SELECTED TEXT:
[Start of Attachment]
Multidisciplinary team

  • Identify who will be undertaking the AD Lead role.

Point 12 - Service design

  • Conduct research into delivering negative results or outcomes digitally to users.
  • Consider this service as part of DVLA’s wider family of similar driving licence services and how they relate to each other.
  • Ensure appropriate face to face support is available to all users who need it (i.e. potentially beyond the coverage provided by Diabetes UK and the International Glaucoma Association).
  • As part of delivering a good end to end service, consider what is required beyond when the user submits their medical information in the online journey (e.g. the reports pushed into the legacy case management system and the paper notifications back to users).
  • Use GOV.UK design patterns where appropriate and feed back on any findings relating to these patterns to GDS and the Government design community.

Point 14 - Digital take-up and measures

  • Refocus digital take up thinking onto users’ needs, not preferences.
[End of Attachment]
SOURCE MATERIAL:
[Start of Attachment]
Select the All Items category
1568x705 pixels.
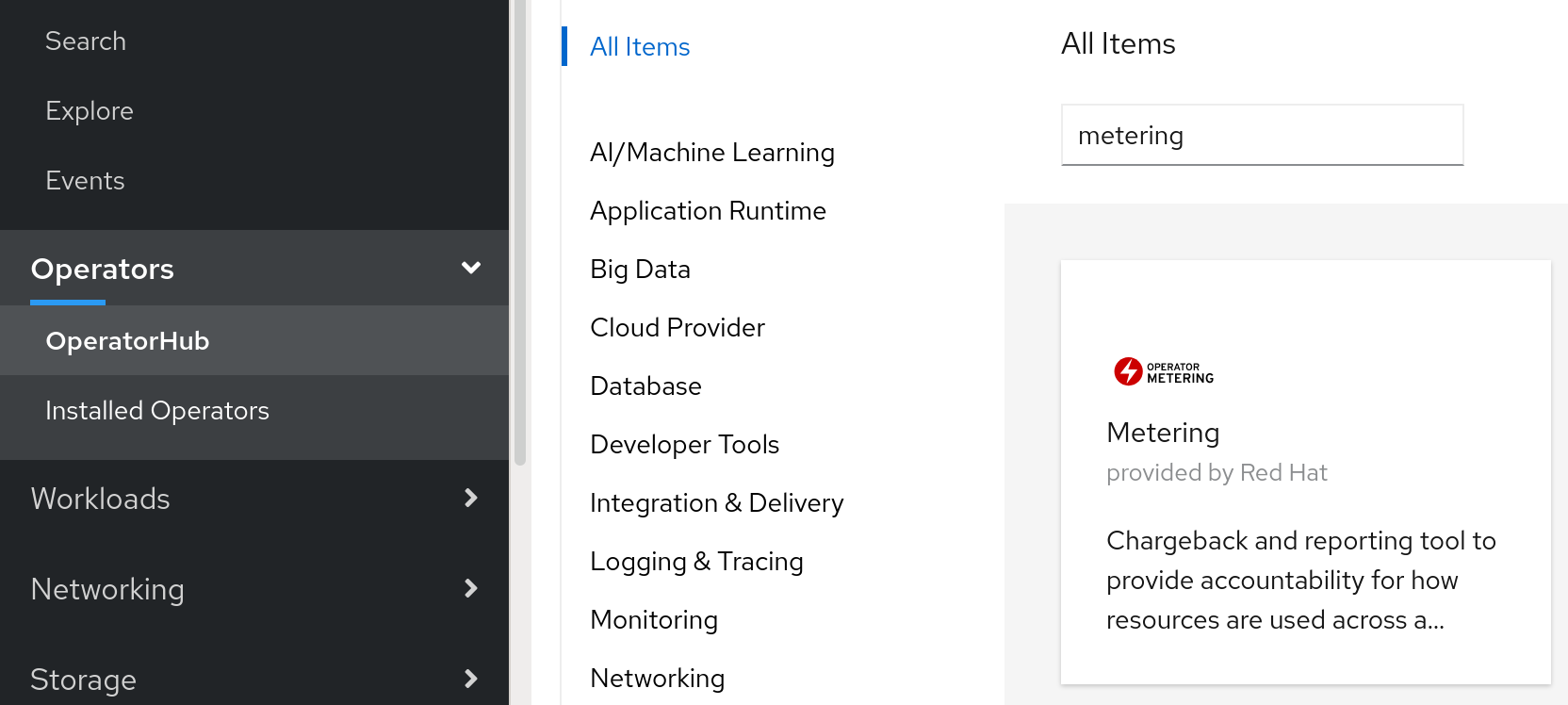[x=640, y=47]
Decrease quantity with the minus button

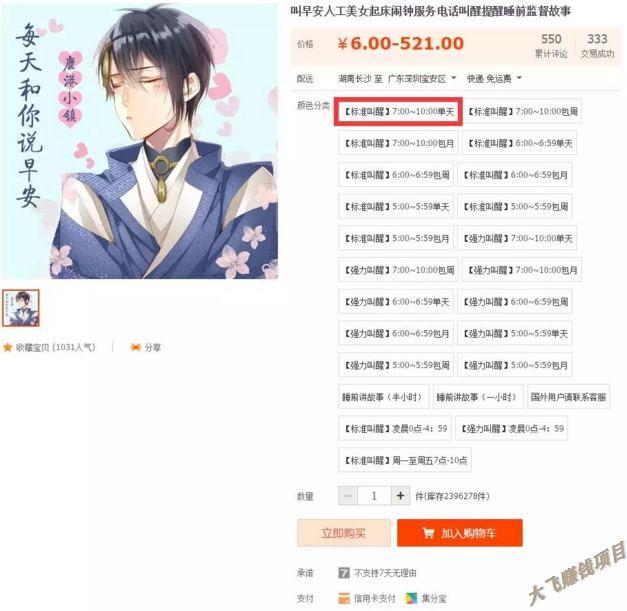[x=348, y=496]
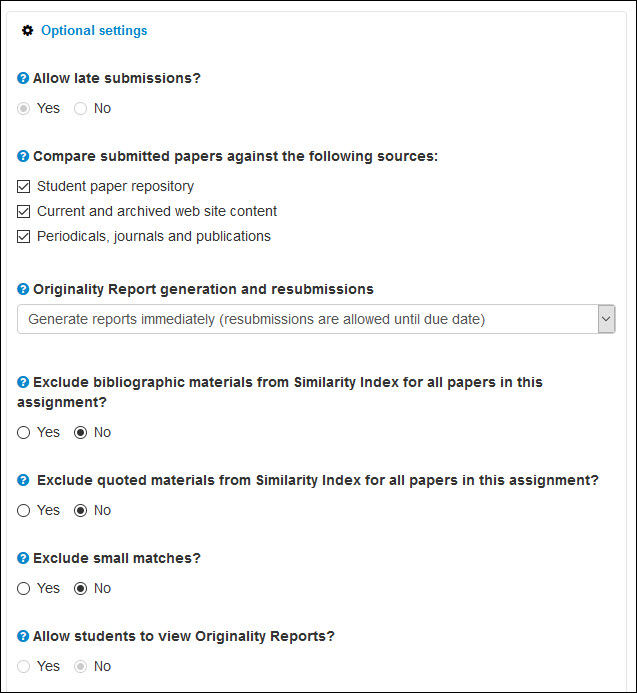Image resolution: width=637 pixels, height=693 pixels.
Task: Click help icon beside Exclude small matches
Action: pyautogui.click(x=23, y=559)
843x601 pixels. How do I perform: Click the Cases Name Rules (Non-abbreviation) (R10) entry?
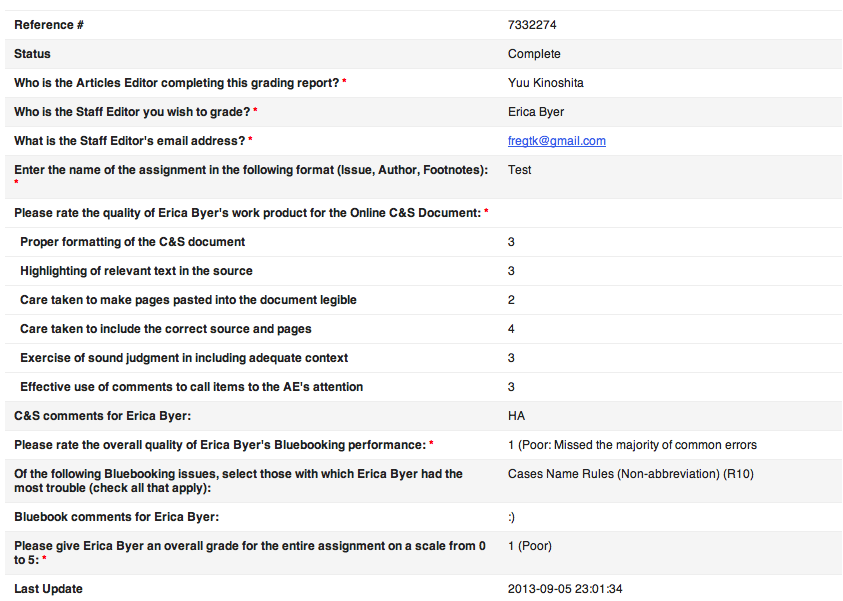click(x=631, y=474)
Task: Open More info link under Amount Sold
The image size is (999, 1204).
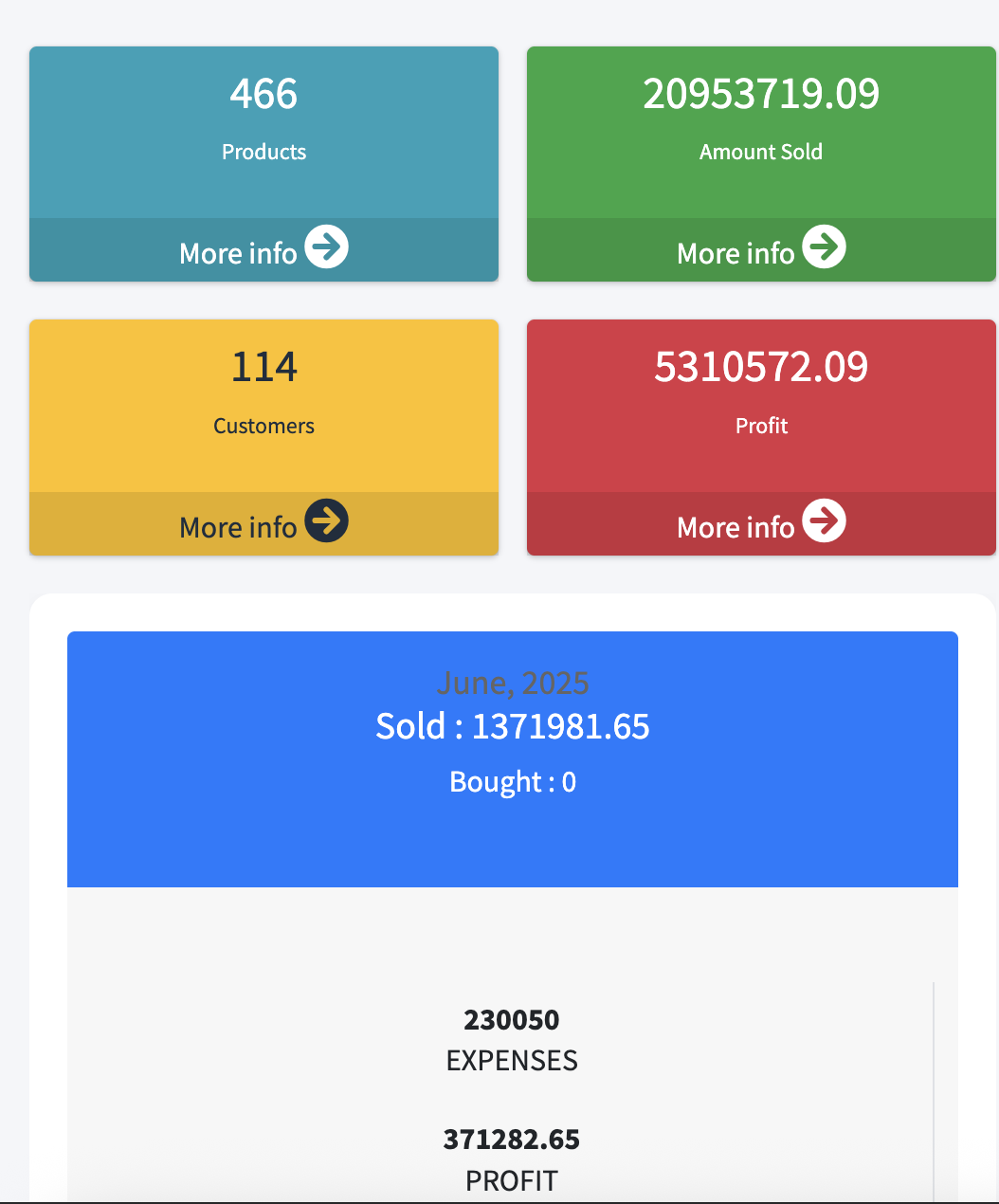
[End of Attachment]
ABOUT THIS TASK: In the service assessment recommendations, which two organizations are named as already providing some face to face support coverage? Use only the service assessment recommendations, not the records.

RESPONSE: Diabetes UK and the International Glaucoma Association.